*DATASET EXTRACT*:
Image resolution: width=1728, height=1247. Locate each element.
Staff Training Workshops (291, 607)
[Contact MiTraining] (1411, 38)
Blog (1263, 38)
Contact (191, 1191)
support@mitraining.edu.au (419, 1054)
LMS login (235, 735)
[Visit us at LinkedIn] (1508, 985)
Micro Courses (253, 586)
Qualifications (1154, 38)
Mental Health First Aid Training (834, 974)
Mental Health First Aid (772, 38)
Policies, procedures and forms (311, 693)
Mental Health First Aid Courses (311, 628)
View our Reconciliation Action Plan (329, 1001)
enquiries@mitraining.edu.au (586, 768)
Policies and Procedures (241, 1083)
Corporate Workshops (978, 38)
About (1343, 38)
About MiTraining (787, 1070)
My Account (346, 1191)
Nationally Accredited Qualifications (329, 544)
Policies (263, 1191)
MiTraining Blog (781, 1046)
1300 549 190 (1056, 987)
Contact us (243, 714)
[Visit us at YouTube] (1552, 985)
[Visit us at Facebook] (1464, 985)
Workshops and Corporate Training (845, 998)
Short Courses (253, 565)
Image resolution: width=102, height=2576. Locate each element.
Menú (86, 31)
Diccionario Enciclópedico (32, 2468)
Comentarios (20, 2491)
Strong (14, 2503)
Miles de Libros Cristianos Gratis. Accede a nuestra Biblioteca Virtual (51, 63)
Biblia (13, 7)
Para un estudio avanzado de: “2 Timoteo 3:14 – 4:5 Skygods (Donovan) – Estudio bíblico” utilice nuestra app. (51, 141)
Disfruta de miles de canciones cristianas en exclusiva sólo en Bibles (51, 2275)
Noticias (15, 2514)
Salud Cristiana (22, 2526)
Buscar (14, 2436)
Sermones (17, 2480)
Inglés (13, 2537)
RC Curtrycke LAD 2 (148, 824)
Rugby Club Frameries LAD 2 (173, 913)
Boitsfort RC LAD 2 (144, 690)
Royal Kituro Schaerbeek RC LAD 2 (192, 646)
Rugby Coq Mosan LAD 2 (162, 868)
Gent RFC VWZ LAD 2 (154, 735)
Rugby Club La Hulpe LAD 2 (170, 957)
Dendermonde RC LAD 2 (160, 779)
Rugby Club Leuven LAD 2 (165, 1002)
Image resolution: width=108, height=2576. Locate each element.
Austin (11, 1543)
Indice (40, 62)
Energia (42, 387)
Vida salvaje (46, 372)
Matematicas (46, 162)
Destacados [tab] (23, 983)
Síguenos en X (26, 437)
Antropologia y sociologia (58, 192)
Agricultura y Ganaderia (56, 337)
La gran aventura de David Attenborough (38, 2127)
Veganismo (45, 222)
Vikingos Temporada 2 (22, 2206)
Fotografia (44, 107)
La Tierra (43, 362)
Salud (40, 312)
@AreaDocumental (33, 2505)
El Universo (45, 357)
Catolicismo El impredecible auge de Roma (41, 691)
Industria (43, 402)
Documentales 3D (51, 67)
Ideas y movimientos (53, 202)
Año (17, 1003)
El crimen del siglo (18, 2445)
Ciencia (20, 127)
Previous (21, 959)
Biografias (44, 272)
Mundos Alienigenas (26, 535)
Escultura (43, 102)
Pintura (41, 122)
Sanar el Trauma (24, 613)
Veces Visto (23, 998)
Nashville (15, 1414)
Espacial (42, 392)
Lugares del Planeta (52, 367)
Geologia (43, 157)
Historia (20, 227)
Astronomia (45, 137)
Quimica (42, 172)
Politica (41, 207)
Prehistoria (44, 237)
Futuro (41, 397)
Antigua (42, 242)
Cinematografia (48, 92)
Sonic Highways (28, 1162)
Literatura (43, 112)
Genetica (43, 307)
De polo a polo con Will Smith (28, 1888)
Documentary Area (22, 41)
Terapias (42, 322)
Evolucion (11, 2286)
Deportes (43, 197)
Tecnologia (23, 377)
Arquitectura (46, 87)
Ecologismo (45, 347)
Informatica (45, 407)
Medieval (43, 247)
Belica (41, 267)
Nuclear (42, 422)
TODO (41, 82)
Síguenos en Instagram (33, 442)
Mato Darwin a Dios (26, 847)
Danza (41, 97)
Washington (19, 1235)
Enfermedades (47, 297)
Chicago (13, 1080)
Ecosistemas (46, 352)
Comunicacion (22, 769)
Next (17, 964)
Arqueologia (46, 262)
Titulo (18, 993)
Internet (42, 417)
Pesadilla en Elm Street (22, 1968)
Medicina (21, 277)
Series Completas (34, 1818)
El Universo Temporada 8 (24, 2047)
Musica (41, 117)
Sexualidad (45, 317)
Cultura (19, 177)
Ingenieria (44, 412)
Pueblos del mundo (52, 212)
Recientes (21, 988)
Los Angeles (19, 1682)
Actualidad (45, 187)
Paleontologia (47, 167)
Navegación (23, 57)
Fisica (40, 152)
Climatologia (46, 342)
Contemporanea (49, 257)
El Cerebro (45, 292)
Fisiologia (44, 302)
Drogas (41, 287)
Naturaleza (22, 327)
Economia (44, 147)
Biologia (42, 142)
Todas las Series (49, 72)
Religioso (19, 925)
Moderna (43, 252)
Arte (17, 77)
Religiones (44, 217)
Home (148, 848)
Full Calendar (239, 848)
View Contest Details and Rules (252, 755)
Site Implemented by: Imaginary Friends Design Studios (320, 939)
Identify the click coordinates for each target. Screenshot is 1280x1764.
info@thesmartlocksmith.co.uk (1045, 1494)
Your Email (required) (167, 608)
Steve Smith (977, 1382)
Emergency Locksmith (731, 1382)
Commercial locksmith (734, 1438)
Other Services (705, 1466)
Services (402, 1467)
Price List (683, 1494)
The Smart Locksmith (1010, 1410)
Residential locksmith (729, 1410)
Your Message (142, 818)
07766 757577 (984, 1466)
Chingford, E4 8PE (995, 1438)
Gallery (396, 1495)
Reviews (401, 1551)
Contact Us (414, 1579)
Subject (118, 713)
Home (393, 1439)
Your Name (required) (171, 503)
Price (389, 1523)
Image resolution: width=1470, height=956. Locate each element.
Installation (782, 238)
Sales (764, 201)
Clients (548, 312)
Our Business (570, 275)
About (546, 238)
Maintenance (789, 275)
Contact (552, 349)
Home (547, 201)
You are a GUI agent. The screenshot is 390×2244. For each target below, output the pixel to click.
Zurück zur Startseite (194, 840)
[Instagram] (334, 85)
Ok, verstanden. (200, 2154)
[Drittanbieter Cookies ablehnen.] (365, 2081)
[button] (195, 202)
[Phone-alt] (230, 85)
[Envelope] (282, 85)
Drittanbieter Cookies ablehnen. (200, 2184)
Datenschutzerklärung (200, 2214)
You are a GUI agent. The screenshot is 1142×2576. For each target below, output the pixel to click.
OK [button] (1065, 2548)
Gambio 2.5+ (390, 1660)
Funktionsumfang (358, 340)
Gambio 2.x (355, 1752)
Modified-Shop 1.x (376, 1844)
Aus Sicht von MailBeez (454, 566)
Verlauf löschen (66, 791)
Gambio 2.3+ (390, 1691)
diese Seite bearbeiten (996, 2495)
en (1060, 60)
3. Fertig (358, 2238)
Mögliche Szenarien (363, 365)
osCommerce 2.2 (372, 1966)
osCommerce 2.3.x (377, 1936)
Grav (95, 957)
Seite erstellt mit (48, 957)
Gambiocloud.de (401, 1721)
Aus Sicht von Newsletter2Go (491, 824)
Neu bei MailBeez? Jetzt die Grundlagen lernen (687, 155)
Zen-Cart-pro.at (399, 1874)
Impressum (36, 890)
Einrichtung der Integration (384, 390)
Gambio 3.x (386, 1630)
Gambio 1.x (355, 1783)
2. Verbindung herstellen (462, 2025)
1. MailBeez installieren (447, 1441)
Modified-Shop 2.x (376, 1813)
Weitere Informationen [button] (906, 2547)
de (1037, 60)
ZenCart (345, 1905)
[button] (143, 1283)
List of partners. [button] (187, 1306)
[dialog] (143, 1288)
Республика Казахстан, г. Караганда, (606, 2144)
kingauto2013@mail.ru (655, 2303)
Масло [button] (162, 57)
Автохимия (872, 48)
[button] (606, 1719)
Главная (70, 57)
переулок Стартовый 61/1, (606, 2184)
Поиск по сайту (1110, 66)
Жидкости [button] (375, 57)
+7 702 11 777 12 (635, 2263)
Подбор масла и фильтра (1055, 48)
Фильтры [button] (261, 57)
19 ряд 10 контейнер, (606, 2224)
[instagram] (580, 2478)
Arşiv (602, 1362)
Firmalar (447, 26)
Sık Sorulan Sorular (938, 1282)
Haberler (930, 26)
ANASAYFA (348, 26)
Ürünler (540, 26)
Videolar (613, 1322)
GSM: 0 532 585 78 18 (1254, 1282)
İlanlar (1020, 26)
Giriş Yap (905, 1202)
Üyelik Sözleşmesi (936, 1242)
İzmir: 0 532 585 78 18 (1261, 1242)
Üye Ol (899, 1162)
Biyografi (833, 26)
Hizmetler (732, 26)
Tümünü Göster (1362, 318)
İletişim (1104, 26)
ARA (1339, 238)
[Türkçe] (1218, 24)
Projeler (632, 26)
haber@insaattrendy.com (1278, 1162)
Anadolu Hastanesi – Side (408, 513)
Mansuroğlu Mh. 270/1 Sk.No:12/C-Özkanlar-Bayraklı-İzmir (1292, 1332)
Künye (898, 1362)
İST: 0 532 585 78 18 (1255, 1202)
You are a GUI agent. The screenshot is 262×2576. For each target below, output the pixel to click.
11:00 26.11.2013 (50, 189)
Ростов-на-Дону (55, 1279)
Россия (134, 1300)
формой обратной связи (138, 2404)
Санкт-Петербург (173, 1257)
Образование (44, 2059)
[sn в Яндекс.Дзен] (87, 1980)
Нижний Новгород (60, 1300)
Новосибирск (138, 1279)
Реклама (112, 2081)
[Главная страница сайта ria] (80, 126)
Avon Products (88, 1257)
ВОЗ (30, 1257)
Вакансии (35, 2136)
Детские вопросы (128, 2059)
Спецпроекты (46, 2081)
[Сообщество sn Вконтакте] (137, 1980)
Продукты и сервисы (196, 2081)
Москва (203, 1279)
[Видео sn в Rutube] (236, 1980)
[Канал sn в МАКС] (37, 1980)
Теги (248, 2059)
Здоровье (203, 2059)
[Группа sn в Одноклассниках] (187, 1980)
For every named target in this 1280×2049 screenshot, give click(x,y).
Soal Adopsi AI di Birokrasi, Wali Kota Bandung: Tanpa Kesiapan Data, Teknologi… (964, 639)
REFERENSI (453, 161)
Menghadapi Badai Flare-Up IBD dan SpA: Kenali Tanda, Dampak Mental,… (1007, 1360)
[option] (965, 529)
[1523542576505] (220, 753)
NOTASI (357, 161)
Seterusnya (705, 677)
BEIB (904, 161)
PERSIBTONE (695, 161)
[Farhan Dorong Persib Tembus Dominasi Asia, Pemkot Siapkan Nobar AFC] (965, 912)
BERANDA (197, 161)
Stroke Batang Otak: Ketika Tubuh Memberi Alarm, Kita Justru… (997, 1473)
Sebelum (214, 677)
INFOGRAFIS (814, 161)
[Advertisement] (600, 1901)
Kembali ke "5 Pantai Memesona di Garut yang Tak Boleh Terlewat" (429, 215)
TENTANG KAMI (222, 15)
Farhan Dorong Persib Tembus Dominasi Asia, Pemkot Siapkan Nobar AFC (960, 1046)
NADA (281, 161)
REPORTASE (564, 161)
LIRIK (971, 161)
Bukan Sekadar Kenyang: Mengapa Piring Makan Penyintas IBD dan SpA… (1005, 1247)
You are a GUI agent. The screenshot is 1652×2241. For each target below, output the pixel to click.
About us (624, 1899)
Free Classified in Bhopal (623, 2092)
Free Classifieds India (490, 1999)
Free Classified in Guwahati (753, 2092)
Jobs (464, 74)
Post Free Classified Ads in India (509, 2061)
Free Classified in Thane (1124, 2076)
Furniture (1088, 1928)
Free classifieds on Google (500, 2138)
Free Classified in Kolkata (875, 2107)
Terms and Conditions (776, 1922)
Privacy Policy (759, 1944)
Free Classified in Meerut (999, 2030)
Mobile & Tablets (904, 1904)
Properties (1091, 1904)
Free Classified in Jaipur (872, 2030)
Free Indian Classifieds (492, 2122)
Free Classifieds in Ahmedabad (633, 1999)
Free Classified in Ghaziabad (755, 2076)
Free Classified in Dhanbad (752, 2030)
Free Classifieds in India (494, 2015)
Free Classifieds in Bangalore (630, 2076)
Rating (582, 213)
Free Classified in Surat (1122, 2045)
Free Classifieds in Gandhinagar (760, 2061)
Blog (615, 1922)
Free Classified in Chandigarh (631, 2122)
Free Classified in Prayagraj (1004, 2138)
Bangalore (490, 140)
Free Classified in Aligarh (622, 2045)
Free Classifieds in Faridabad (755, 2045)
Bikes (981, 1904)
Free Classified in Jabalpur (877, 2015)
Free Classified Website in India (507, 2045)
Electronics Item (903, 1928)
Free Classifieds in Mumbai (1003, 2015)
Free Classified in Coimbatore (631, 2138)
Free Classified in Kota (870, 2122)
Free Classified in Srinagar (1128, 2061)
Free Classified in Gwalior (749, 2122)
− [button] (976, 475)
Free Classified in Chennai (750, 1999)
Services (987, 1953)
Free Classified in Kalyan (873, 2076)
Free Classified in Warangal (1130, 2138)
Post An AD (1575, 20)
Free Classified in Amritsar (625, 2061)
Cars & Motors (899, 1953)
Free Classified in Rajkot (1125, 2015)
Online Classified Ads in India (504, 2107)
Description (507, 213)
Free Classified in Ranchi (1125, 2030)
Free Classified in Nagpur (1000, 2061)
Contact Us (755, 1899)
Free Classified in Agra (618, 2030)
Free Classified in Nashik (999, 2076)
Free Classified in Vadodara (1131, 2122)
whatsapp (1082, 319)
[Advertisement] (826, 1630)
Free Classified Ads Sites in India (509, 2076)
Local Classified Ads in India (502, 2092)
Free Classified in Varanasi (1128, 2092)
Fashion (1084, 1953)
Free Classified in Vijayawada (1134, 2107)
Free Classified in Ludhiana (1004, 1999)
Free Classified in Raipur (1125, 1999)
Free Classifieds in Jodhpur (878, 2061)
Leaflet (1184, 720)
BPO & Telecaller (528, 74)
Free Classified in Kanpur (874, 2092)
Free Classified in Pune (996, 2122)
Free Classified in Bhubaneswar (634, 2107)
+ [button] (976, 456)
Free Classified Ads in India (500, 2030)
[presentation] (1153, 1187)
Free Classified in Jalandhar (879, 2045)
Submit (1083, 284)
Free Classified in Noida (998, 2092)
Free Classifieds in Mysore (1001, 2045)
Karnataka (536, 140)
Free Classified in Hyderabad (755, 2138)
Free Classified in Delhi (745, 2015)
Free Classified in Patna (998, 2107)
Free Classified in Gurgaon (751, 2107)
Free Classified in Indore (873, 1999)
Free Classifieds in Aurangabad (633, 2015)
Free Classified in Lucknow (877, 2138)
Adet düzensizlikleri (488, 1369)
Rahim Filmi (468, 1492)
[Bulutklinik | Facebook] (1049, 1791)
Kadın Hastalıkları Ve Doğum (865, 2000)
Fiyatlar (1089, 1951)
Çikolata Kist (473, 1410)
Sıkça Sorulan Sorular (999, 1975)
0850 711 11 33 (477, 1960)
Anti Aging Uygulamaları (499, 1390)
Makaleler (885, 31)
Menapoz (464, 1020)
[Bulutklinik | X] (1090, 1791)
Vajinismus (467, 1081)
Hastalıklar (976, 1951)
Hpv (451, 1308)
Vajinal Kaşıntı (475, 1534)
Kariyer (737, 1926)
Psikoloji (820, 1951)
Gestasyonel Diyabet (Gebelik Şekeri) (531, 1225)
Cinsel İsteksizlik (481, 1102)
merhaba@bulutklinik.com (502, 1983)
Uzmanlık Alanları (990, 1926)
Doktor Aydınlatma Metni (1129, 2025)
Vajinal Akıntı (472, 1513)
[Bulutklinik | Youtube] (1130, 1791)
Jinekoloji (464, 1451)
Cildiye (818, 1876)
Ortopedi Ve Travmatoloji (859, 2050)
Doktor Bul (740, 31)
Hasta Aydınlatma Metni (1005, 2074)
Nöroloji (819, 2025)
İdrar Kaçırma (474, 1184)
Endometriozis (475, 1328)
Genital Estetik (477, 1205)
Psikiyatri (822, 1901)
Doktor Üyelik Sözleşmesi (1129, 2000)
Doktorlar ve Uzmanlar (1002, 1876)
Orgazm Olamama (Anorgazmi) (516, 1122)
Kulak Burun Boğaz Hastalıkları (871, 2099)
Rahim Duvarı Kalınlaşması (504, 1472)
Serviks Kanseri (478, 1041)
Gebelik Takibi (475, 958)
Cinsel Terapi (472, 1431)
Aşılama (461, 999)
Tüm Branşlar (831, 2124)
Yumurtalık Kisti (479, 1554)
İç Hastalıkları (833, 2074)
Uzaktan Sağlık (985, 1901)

*WORK ORDER*:
Write out only the lines that run from the line containing "La Tierra (43, 362)" through the line containing "Previous (21, 959)", both included, exactly as they appear above.

*YOUR SOLUTION*:
La Tierra (43, 362)
Salud (40, 312)
@AreaDocumental (33, 2505)
El Universo (45, 357)
Catolicismo El impredecible auge de Roma (41, 691)
Industria (43, 402)
Documentales 3D (51, 67)
Ideas y movimientos (53, 202)
Año (17, 1003)
El crimen del siglo (18, 2445)
Ciencia (20, 127)
Previous (21, 959)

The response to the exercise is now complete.